**MATERIAL PROVIDED:**
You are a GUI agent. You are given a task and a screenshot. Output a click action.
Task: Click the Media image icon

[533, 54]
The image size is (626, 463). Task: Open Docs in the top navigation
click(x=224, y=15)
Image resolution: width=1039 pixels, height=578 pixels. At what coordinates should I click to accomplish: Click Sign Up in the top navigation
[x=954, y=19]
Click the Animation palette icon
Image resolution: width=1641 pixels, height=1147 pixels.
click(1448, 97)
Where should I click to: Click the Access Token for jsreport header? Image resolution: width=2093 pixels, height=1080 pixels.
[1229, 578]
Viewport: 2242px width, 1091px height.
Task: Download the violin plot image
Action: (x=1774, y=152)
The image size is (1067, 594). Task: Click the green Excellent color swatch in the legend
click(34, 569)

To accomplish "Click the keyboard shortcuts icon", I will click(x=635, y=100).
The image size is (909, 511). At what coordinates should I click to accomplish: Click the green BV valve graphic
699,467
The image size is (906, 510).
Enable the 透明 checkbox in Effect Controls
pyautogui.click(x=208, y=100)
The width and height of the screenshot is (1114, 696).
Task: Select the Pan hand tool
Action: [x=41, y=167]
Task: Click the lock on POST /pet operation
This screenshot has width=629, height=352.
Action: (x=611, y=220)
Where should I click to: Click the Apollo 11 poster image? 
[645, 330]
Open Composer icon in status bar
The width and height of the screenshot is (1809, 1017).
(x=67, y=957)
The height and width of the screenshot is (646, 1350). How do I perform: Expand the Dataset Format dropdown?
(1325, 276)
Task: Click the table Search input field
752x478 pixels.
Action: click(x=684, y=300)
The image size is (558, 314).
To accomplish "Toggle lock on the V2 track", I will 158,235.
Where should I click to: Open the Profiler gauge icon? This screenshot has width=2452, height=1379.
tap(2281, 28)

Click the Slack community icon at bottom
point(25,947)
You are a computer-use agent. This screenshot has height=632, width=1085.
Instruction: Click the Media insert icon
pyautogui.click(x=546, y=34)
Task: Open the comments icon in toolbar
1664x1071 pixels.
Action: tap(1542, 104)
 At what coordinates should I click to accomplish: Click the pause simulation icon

**YOUR TASK:**
Where a line of the listing holds the string "agent", copy that line.

**EXPECTED ANSWER:**
You are a GUI agent. You are given a task and a screenshot. Output a click action.
You are a computer-use agent. This screenshot has height=632, width=1085.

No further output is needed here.